A Budget in Five Acts · Sycamore Community Schools
A Story in Five Acts · 2015–2030

How Sycamore's budget grew $51 million — and why most of it was already written.

A factual reconstruction of the General Fund from FY15 to FY30, drawn entirely from Sycamore's own filings: the levy that was supposed to last five years, the $58 million reserve drawn to zero, the bond that became an operating drain, and the state policies that closed the gap between revenue and cost.

FY17
$76M
FY30 (projected)
$127M
A 67% nominal increase in General Fund expenditures over thirteen fiscal years.
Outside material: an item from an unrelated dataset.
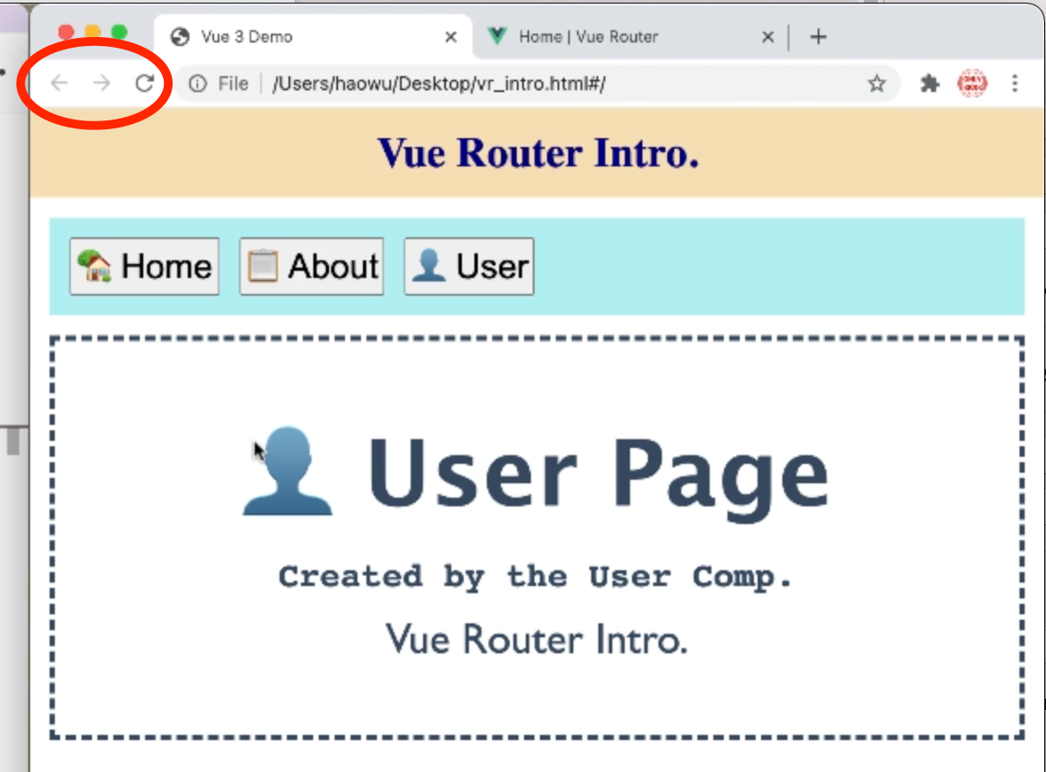This screenshot has height=772, width=1046.
Task: Click the house emoji on the Home button
Action: click(97, 265)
The scary version of that number is "spending is out of control." The honest version is more boring and more important: roughly half of it was contractually required, a quarter was capital and transfer mechanics that have nothing to do with classrooms, and the cliff at the end is mostly about revenue, not spending.

This is a story about a school district that did almost everything its policy framework asked of it. Sycamore Community Schools capped budget growth at 2.5% a year, joined a regional health-insurance consortium, signed a fourteen-year energy-performance contract, ran administrative restructurings that were cost-neutral, and stretched a 2016 operating levy that voters were promised would last five years into a tenth year by drawing down a $58 million cash reserve rather than coming back to the ballot.

And it still hit a cliff. Not because the district lost discipline, and not because any one administrator made a catastrophic call. The cliff arrived because four structural forces — a property-tax statute from 1976, a contractual cost curve that compounds, a 2019 facility bond whose operating tail landed on the General Fund, and a state legislature that froze the funding formula it had just designed — all came due in the same five-year window.

The pages that follow walk through each of those forces in the order they hit. Every dollar figure is sourced from a Sycamore document, the October 2025 Five-Year Forecast, or the relevant Ohio statute.

The hole the state opened, and the levy that filled it

The story starts in 2015 with a state budget decision that had nothing to do with Sycamore. Ohio's tangible personal property tax — a tax on business equipment that local school districts had relied on for decades — had been phased out years earlier, but the state had been making districts whole through reimbursement. In 2015 those reimbursement payments ended. Sycamore's share of that loss was approximately $9 million a year, about 12% of the district's then-budget, gone permanently.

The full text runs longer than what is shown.